Vi si sostiene che "la scrittura mantiene relazioni molto strette con il
disegno e con il linguaggio, pur non essendo ne' la trascrizione del
linguaggio (Smith 1971) ne' un derivato del disegno" (pag. 70).
Sintetizziamo di seguito le fasi di sviluppo individuate.
1) indifferenziazione tra disegno e scrittura
- le azioni pertinenti ai due oggetti, consistenti nel guardare o leggere,
non sono ancora differenziate;
- si verifica l'applicazione diretta del significato di un oggetto simbolico
all'altro;
- i due sistemi di rappresentazione sono considerati complementari per
esprimere un significato e vi e' un'aspettativa di corrispondenza tra testo
e disegno;
2) etichettamento
lettura di parole:
- testo come etichetta;
- eliminazione degli articoli;
- non contano le proprieta' del testo;
- il testo cambia se cambia l'immagine: manca la stabilita' e la
convenzionalita' dei segni grafici;
lettura di frasi:
- emergono due tipologie di concettualizzazione:
* se il bambino considera il nome come unita' semantica di riferimento:
- la scrittura e' considerata come scrittura di nomi;
- il testo viene messo in relazione al nome e non piu' all'oggetto
disegnato;
- viene cancellato l'articolo;
- il testo e' un tutto non scomponibile;
- rifiuto delle proposizioni;
- non rilevanti le proprieta' del testo;
- esempio:
testo: "L'anatra nuota"
domanda: potrebbe dire "l'anatra sta nell'acqua"?

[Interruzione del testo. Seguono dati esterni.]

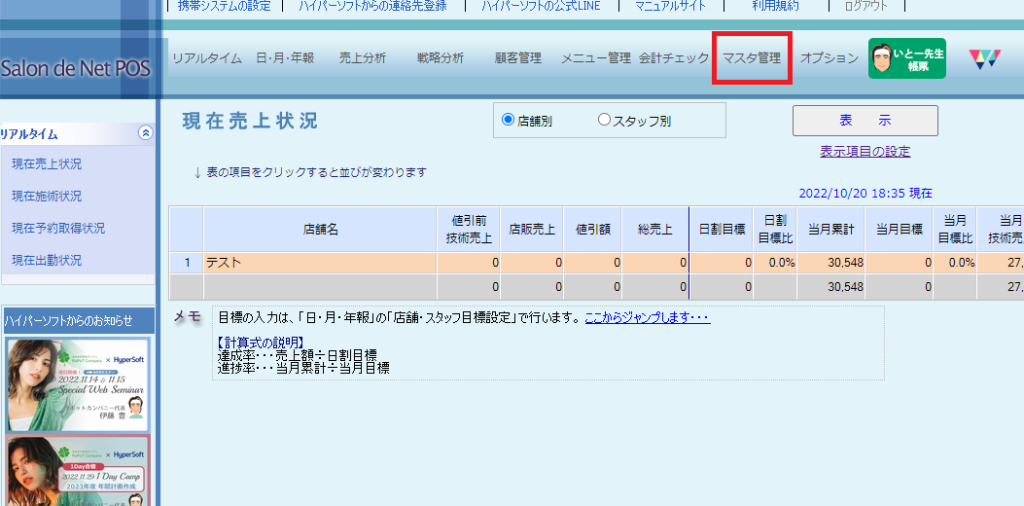The height and width of the screenshot is (506, 1024).
Task: Click ここからジャンプします link
Action: [x=647, y=318]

risposta: "no, soltanto anatra".
* se il bambino considera la frase come unita' semantica di riferimento:
- la scrittura rappresenta una proposizione associata all'immagine;
- viene operata la distinzione tra cio' che si puo' scrivere e cio' che si
puo' leggere;
- si verifica il completamento del nome in funzione della lunghezza del
testo;
- vi e' una corrispondenza globale tra l'espressione suggerita dall'immagine
e il testo, indipendentemente dalle sue proprieta';
- esempio:
testo: "Luca rema sul fiume"
ipotesi di lettura: "bambino che sta remando", oppure: ""bambino con la
barca alla spiaggia".
3) proprieta' formali
lettura di parole:
- le proprieta' formali del testo, quali la lunghezza, la continuita'
(assenza di piu' frammenti) e la presenza di alcune lettere note (il
riconoscimento di lettere consente l'inizio del processo verso
l'acquisizione del concetto di stabilita' e di conservazione del
significato) vengono usate come indicatori per controllare l'anticipazione
di significato: dall'anticipazione realizzata meramente in funzione
dell'immagine, si passa ad attuare un processo di ricerca delle verifiche
attraverso il testo;
- esempio:
testo: "PIPA"
domanda: potrebbe dire "papa' sta fumando"?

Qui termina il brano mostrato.